I was going to miss Clay, the closeness we’d developed, the luxury of having an expanse of time to be with him, to sleep and dream together. At the same time, I was exhausted, and I wondered how much longer I could have gone at Clay’s speed. Surely, eventually we would not have been so greedy with each other, forever aware of the limited time we had together. And I did believe our time was limited. He would grow tired of me or simply leave to return to school. As for me, I would return to . . . what? I couldn’t go back to my former life; it no longer existed.

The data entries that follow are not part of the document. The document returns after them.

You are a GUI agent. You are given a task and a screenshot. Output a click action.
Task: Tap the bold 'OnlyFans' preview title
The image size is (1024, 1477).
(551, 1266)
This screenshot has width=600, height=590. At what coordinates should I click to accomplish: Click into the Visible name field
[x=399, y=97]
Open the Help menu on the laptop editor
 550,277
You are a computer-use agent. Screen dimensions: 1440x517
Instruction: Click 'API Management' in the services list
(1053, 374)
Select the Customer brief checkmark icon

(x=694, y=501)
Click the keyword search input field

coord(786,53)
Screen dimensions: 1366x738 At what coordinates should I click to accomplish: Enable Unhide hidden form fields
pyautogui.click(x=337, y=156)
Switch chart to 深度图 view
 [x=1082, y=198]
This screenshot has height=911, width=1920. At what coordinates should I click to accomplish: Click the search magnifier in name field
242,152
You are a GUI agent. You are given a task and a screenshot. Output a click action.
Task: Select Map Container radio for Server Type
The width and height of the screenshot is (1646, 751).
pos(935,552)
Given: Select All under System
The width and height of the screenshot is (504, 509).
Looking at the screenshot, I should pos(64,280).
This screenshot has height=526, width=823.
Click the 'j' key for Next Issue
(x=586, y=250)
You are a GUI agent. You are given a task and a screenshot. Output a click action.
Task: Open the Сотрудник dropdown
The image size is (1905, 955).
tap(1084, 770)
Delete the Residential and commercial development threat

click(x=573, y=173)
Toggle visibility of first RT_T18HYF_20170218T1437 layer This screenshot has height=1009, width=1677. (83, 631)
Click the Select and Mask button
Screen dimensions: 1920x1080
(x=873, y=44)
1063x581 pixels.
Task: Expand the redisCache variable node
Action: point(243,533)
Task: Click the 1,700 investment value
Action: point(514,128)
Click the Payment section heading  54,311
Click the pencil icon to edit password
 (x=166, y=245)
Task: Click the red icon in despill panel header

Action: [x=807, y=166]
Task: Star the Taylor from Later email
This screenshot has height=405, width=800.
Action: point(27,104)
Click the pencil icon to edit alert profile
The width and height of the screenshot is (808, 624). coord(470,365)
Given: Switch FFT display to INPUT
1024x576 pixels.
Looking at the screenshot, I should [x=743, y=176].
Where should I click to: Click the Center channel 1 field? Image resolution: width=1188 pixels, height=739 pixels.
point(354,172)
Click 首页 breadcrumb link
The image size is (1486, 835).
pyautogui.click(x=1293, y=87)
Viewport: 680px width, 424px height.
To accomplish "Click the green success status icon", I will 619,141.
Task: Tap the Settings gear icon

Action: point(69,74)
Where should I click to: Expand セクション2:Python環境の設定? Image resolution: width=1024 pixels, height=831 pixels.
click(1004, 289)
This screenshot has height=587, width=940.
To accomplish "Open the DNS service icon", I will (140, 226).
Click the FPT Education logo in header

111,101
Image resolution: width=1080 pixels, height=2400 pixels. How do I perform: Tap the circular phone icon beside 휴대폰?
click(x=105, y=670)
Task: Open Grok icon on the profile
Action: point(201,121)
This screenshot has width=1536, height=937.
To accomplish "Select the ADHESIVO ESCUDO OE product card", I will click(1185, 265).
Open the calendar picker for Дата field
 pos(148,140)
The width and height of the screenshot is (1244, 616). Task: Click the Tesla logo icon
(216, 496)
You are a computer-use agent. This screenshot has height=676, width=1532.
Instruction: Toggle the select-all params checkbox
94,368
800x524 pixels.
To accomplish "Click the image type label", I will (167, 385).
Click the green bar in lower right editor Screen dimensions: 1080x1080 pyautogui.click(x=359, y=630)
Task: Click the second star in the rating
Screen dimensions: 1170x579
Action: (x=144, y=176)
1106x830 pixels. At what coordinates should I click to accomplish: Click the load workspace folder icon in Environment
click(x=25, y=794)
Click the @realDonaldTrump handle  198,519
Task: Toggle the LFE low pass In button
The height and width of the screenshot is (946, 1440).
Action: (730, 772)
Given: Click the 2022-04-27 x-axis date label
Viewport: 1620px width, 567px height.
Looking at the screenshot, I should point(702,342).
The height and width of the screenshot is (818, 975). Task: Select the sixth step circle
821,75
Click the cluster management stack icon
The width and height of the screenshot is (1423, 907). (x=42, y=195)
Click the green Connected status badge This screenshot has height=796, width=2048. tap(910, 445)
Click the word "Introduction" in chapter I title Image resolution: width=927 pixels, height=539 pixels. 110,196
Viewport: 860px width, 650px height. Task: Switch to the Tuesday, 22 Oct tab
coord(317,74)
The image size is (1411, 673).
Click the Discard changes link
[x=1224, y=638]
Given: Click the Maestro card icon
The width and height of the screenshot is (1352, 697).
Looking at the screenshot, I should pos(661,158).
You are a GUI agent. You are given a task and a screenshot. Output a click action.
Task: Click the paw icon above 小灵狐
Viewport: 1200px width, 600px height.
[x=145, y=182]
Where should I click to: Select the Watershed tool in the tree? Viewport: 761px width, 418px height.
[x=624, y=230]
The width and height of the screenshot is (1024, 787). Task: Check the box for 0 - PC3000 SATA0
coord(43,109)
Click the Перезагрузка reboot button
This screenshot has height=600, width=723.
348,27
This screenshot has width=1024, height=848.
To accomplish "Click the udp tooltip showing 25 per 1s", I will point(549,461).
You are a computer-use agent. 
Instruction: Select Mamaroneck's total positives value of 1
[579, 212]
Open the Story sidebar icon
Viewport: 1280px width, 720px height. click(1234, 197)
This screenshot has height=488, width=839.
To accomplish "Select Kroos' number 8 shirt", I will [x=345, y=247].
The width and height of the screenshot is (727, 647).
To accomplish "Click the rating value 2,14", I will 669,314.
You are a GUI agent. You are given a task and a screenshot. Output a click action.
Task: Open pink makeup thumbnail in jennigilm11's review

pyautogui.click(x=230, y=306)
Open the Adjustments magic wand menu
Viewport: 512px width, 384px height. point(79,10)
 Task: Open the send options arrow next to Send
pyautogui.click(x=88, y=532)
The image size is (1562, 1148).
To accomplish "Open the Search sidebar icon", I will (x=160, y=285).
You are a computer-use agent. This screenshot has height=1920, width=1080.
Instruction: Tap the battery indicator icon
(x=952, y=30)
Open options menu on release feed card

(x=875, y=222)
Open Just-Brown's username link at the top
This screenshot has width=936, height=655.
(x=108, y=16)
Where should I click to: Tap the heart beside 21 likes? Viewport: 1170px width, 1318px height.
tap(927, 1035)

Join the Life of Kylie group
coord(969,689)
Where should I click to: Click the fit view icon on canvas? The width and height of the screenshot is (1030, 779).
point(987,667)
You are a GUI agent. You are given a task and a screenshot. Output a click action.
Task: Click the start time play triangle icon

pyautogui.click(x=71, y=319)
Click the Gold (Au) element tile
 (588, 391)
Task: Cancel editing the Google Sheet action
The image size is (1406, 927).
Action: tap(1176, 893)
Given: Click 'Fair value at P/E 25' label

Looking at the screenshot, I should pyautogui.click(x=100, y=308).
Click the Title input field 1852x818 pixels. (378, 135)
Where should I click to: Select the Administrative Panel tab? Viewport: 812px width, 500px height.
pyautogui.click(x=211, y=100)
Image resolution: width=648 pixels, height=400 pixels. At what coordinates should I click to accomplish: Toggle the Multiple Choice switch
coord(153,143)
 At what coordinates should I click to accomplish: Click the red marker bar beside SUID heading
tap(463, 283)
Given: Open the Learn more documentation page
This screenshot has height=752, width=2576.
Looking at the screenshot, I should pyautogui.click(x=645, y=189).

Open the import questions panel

I dressed in my scruffiest outfit and began cleaning. I wiped the Trinitite clean of smudges and returned it to the shelf, and I stood before the bookshelves, glancing through the spines with their familiar titles. I could remove them all, blow the dust from the valleys atop each volume, reorganize things. I could get rid of my college textbooks—the majority of them were anachronisms, and how likely was it that I would ever again refer to them?

I retrieved old boxes from the shed and began emptying the bookshelves. It felt like an unburdening. I turned up the volume on the radio, listened to Brook Benton’s rumbling “Rainy Night in Georgia.” Then I began on the closets, loading the bed with teetering mountains of clothing neither of us had worn in ages. In the kitchen, I pulled out pots and pans that had gone ignored for years. I weeded through my recipe books, tossing aside the ones Alden had brought me when he returned from business trips to New Orleans (
Southern Cooking at Its Best
), Boston (
Baked Beans and Other Traditions of New England
), and San Francisco (
Sourdough Delights
).

I’d meant to shower before Alden returned, but when his fellow traveler dropped him off, I was caught covered in dust and sweat, trying to jam more boxes and bags into the backseat of the Morris Minor.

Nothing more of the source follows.